Nous nous limiterons ici à présenter quelques-unes des nouveautés qui affectent les personnes et entités privées responsables du traitement des données et à proposer certaines démarches à entreprendre en vue d’une mise en conformité. Ces démarches pourront varier selon le type de traitement des données et le risque d’une atteinte élevée à la personnalité ou aux droits fondamentaux de la personne concernée, mais également selon la taille de l’entreprise ou selon que celle-ci a dû se conformer au Règlement européen sur la protection des données en 2018. Au nombre des premières étapes figurent l’analyse des mesures techniques et organisationnelles pour la sécurité des données, la révision, voire, selon les circonstances, la rédaction de directives en matière de traitement des données, ou encore l’analyse des contrats avec les sous-traitants sous l’angle de la protection des données.

L’on peut évoquer:

  • la limitation du champ d’application de la nLPD aux données de personnes physiques, alignant ainsi le droit suisse au droit européen et à la majorité des législations étrangères; les données de personnes morales restent néanmoins protégées par d’autres dispositions du droit suisse (comme les  articles 28 ss CC sur la protection de la personnalité ou le droit sur la concurrence déloyale);
  • l’extension de la définition des données sensibles aux données génétiques et biométriques (par exemple, empreintes digitales ou vocales) dès lors que celles-ci permettent l’identification d’une personne;
  • l’introduction de la notion de profilage (soit le traitement automatisé de données personnelles consistant à utiliser ces données pour évaluer certains aspects personnels relatifs à une personne physique, notamment pour analyser sa situation économique) en lieu et place de celle de profil (consistant en l’assemblage de données permettant d’apprécier les caractéristiques essentielles de la personnalité d’une personne physique);
  • l’introduction des principes de privacy by design et de privacy by default: à l’avenir, la protection des données et le respect de la vie privée des utilisateurs doivent être intégrés dans la structure même du produit ou du service dès sa conception. Par ailleurs, le niveau de sécurité le plus élevé doit être garanti dès la mise en circulation du produit ou du service par l’activation par défaut de toutes les mesures techniques et organisationnelles nécessaires à la protection des données et à la limitation de leur utilisation;
  • la désignation d’un conseiller à la protection des données qui aura pour tâches principales la fourniture de conseils et la formation du personnel et qui assistera également à l’élaboration et à l’application de conditions d’utilisation et de dispositions en matière de protection des données.

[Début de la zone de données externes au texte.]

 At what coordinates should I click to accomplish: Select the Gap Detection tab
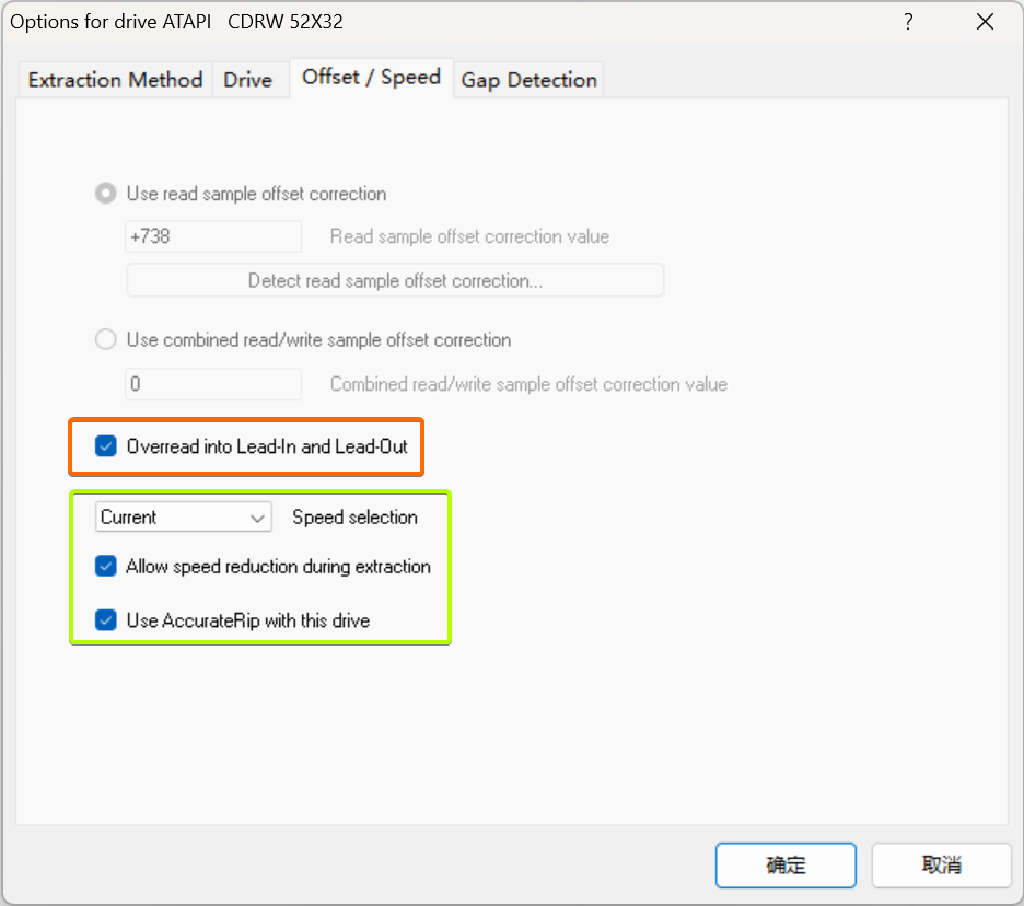point(528,79)
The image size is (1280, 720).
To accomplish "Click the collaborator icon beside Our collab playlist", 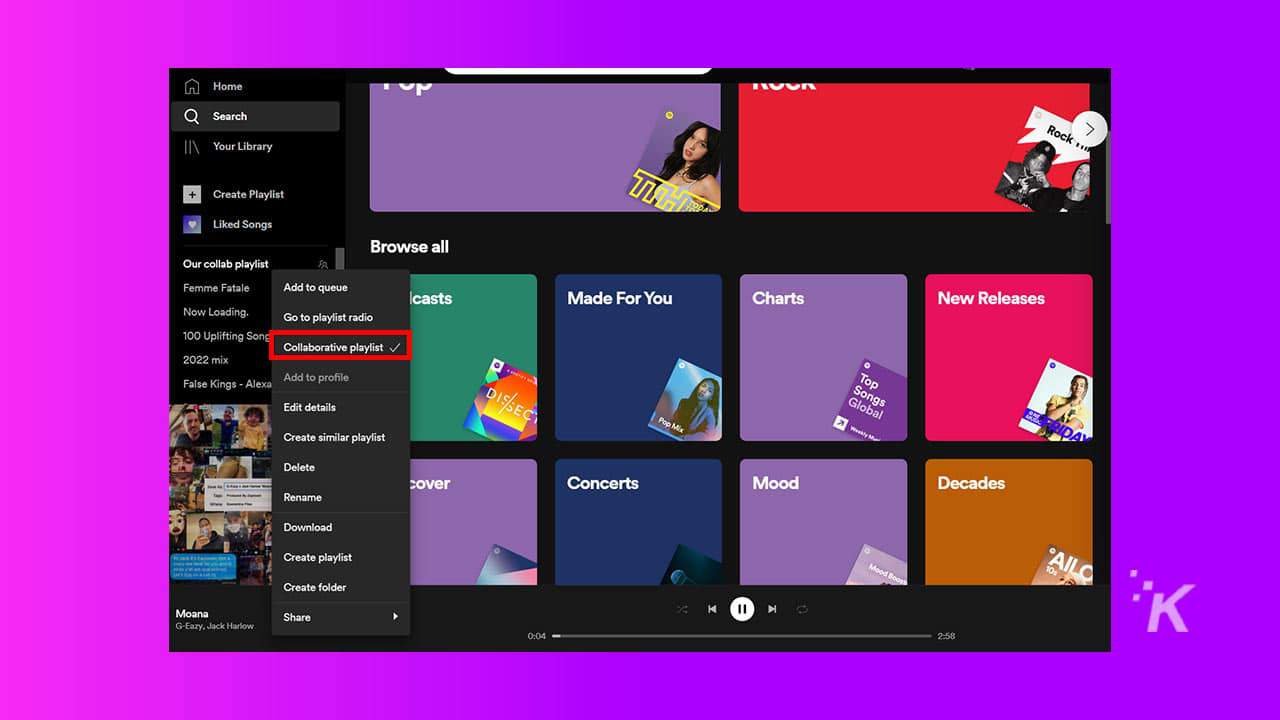I will [322, 263].
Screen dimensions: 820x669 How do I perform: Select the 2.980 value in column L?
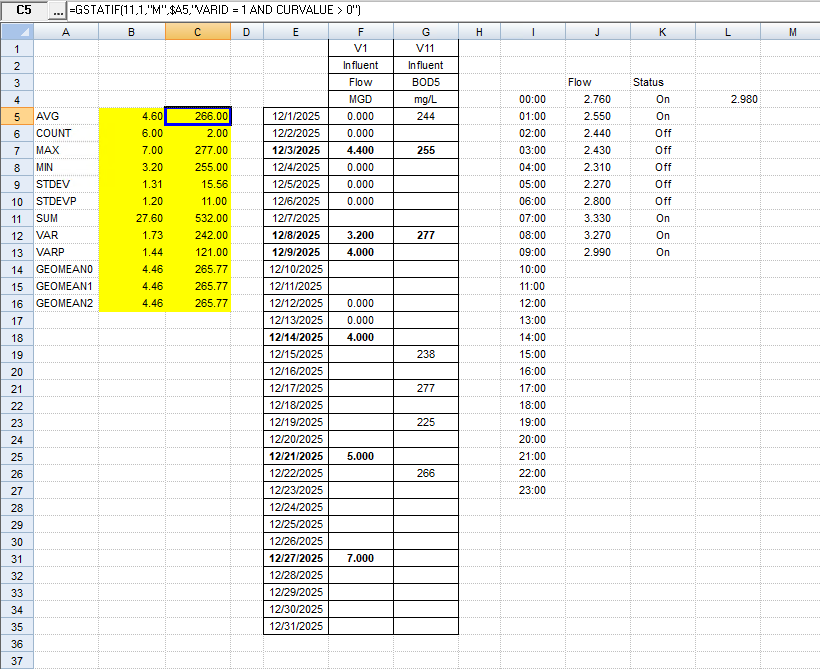point(728,99)
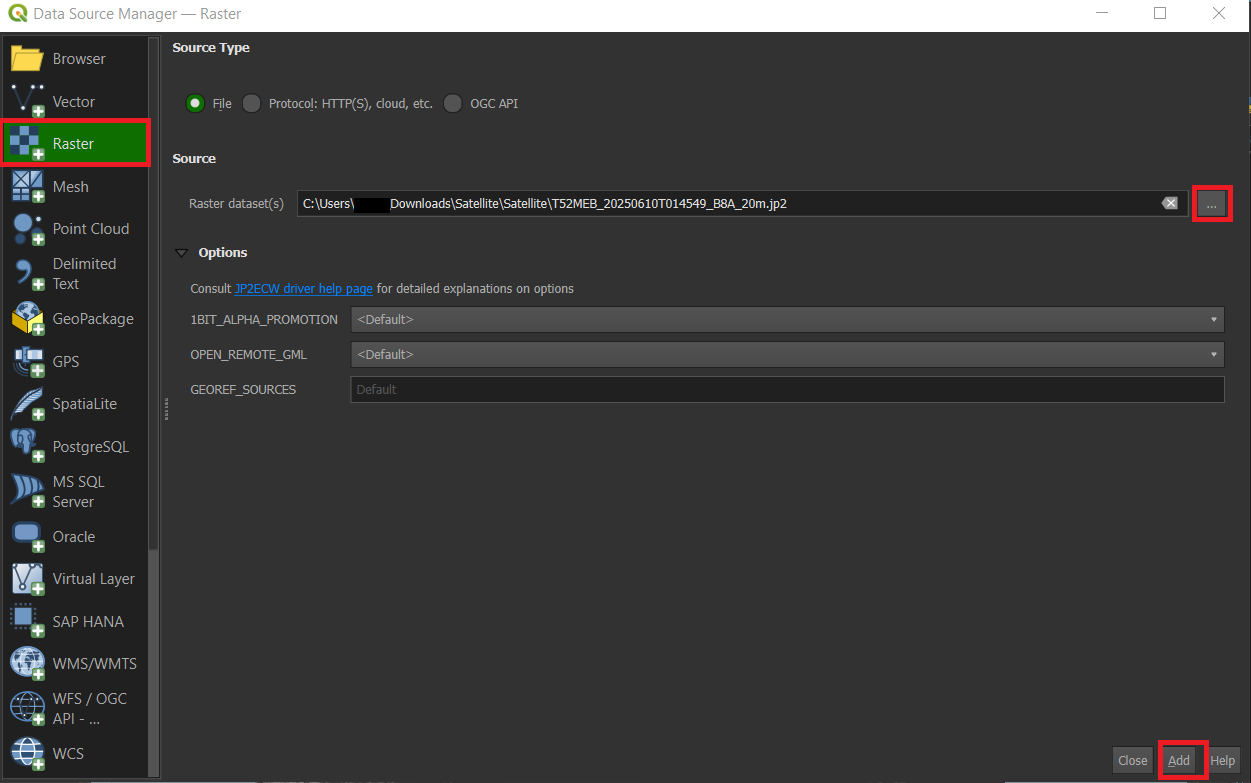This screenshot has height=783, width=1251.
Task: Click the SpatiaLite feather icon
Action: (x=28, y=404)
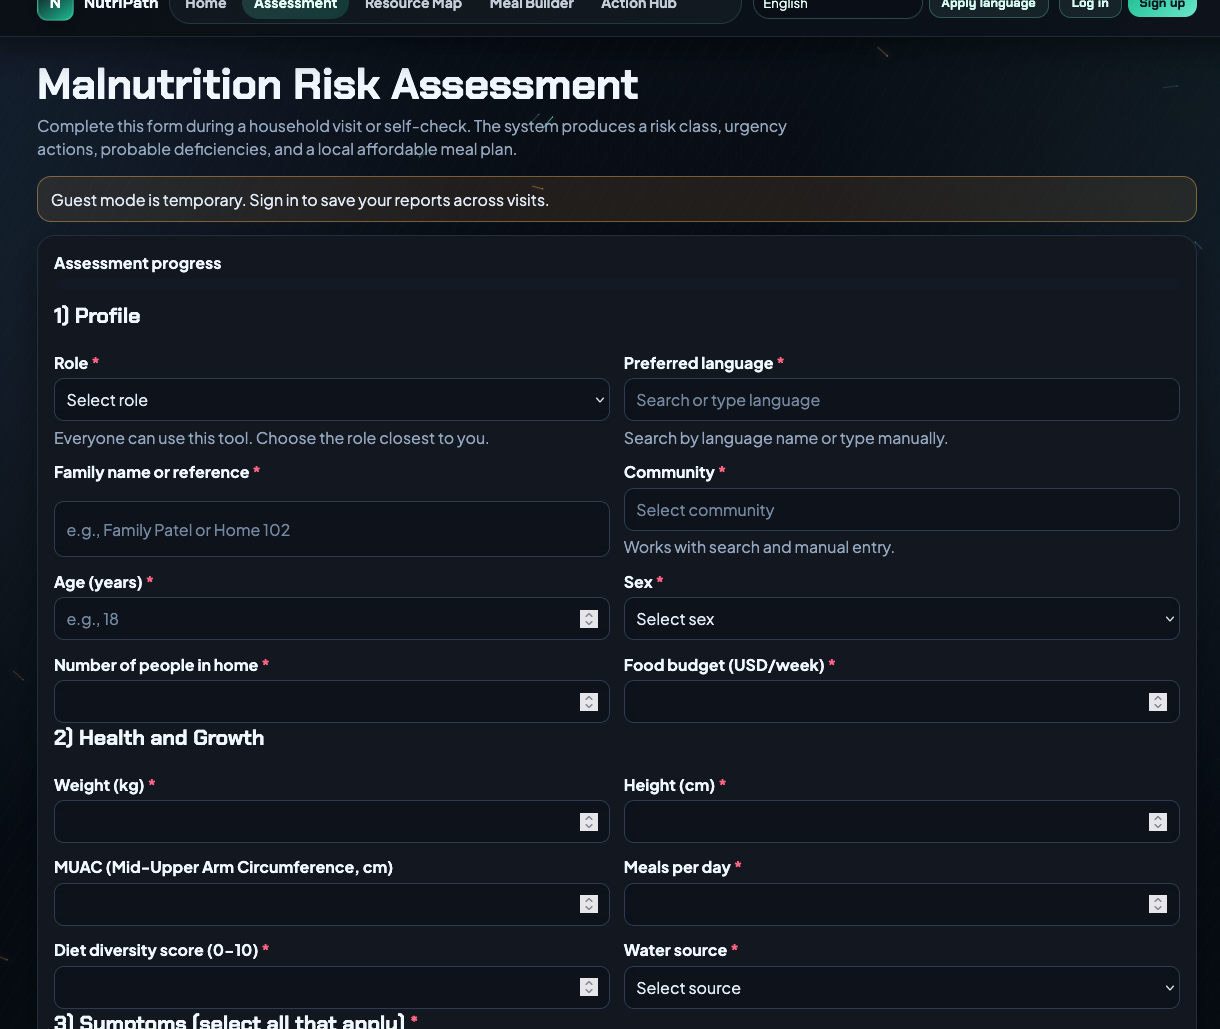Go to the Resource Map tab
Viewport: 1220px width, 1029px height.
click(x=413, y=6)
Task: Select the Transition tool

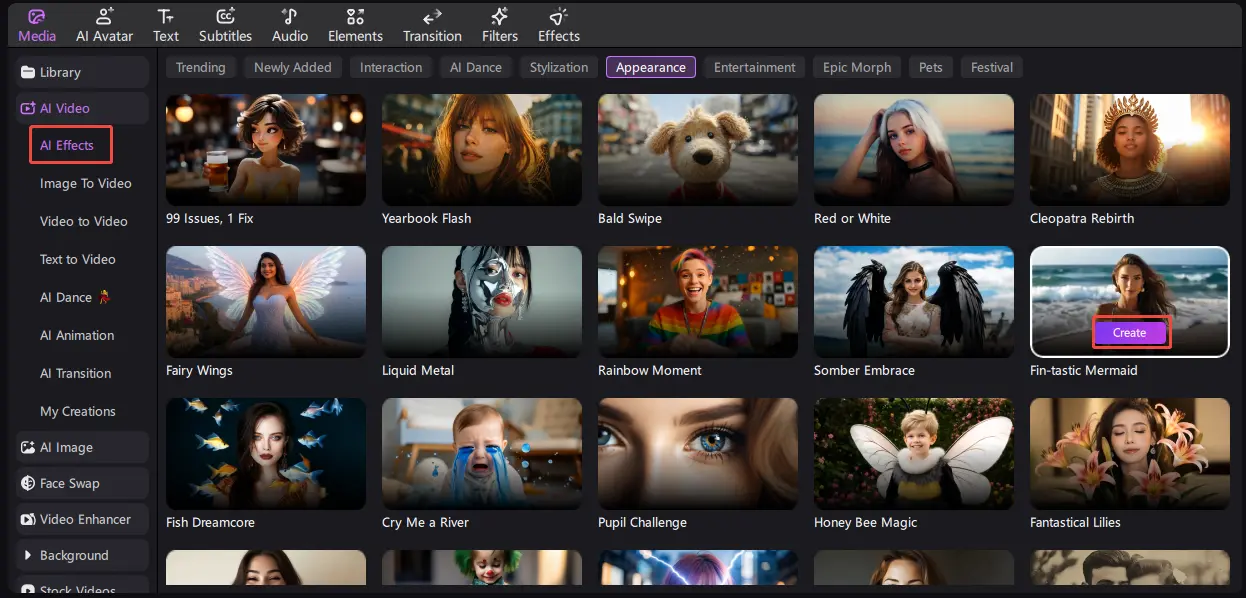Action: (432, 25)
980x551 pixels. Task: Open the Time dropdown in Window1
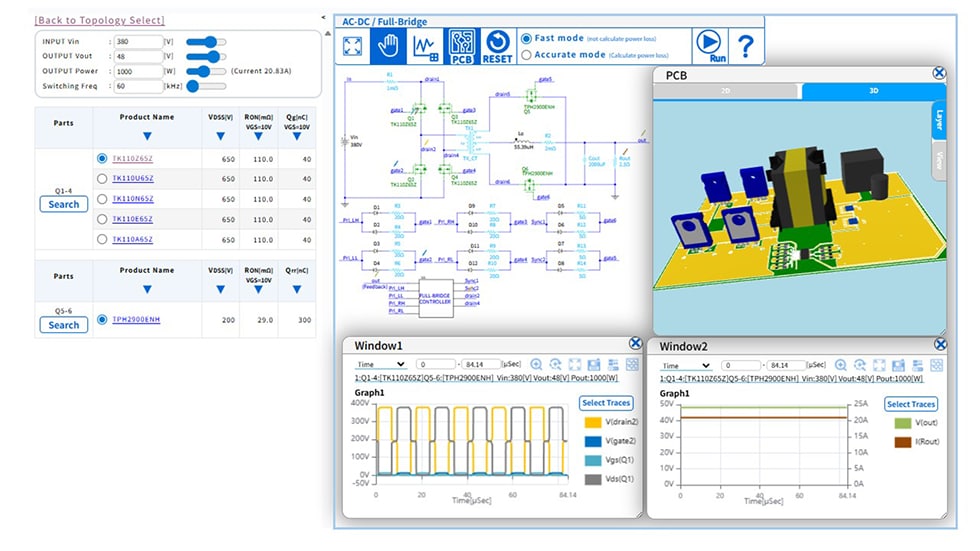[x=381, y=366]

Il convient de relever que la désignation d’un tel conseiller reste facultative pour les personnes et entités privées, contrairement à ce que prévoit le droit européen. L’opportunité de désigner un tel conseiller doit toutefois être évaluée;
  • l’obligation de procéder à des analyses d’impact, jusqu’alors obligatoires pour les organes fédéraux seulement, est étendue aux personnes privées; ces analyses ne sont obligatoires qu’en cas de traitement susceptible d’entraîner un risque élevé pour la personnalité ou les droits fondamentaux des personnes concernées, avec la possibilité d’y renoncer en cas de certification au sens de la nLPD (nouvellement introduite en droit suisse) d’un système, d’un produit ou d’un service, ou de respect du code de conduite d’une association professionnelle, sectorielle ou économique reposant lui-même sur une analyse d’impact. La nLPD encourage les milieux intéressés à rédiger un code de conduite et à le soumettre, s’ils le souhaitent, au Préposé fédéral à la protection des données et à la transparence (PFPDT) pour qu’il prenne position sur ses dispositions. Un avis favorable de sa part permet de présumer qu’un comportement défini dans le code respecte la protection des données;
  • le renforcement des devoirs d’information (qui peut être standardisé) et d’accès aux données personnelles par les personnes concernées: l’obligation d’informer – en principe au moment de la collecte de données – s’applique dorénavant à tout responsable de traitement et à tout traitement, quelles que soient les données. Le responsable de traitement est tenu de communiquer à la personne concernée les informations nécessaires afin qu’elle puisse faire valoir ses droits. Toute entreprise doit permettre à une personne concernée de demander et recevoir ses données sous format électronique. Il convient de noter également, en cas de communication des données vers l’étranger, que l’obligation d’informer doit mentionner les pays vers lesquels les données sont transférées et le niveau de protection offert ou la mise en place de garanties. La liste des pays offrant un niveau de protection adéquat figure dorénavant dans la nLPD;

Les entreprises doivent donc revoir, le cas échéant, adapter, leur déclaration en matière de protection des données, laquelle peut figurer dans leurs conditions générales ou sur leur site internet. Elles doivent également revoir les pays vers lesquels les données sont transmises (en cas, par exemple, de stockage sur un cloud). Il convient enfin de prévoir une marche à suivre pour répondre rapidement aux demandes de renseignement et de suppression des données;

  • la tenue, avec mise à jour régulière, d’un registre des activités de traitement, dont la nLPD précise le contenu. Les entreprises comptant moins de 250 employés et dont le traitement des données présente un risque limité d’atteinte à la personnalité des personnes concernées sont exemptées. Le traitement en question ne doit pas porter sur des données sensibles (par exemple, les données sur les opinions politiques, sur la santé, les données biométriques, les données relatives aux poursuites ou sanctions pénales et administratives) à grande échelle ni constituer un profilage à risque élevé. Pour les entreprises exemptées, l’opportunité de tenir un tel registre devrait toutefois être analysée;
  • l’introduction de l’obligation d’annoncer rapidement au PFPDT toute violation de la sécurité des données ayant pour conséquence vraisemblable un risque élevé pour la personnalité ou les droits fondamentaux de la personne. Les assujettis à la Finma connaissent déjà un tel devoir d’annonce en cas de cyberattaques. Le devoir d’annonce est donc étendu, puisqu’il s’agit d’effectuer également une annonce auprès du PFPDT qui portera sur toute violation de la sécurité comportant un risque élevé d’atteinte à la personnalité. Il convient donc de mettre en place ou de revoir la procédure dite de «signalement».  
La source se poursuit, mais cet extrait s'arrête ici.